Industrial companies in the S&P 500 lost 2.3 percent, snapping a two-day gain. The Dow Jones Transportation Average lost 3.7 percent, the most in almost two years to its lowest since October 2013. Norfolk Southern Corp. and Union Pacific Corp. fell more than 3.1 percent, while Boeing Co. decreased 2.9 percent.
CSX Corp., the largest rail carrier in the eastern U.S., fell 5.7 percent to its lowest level since February 2013 as demand for rail cargo is expected to drop this year in what Chief Executive Officer Mike Ward called a “freight recession.”
Williams Cos. plunged nearly 18 percent, the steepest since 2002 and the most among energy companies today as credit downgrades and slumping energy prices exacerbated concerns over the $38 billion deal for the pipeline company to be bought by Energy Transfer Equity LP. Valero Energy Corp. and Tesoro Corp. tumbled more than 8.6 percent.

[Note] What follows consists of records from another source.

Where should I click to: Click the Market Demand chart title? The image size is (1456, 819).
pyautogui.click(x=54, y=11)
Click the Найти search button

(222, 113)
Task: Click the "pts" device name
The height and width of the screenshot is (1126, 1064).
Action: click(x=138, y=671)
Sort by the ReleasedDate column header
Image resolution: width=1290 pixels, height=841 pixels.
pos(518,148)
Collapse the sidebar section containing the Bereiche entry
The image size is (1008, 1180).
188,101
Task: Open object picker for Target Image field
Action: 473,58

In an ironic twist, Chipotle Mexican Grill Inc., the worst non-energy performer in the S&P 500 during the last three months, was the day’s second-best performer. The shares rose 5.9 percent, the most since July after executives told analysts at an investor conference that it can win back the trust of customers and restore its industry-leading restaurant margins by 2017.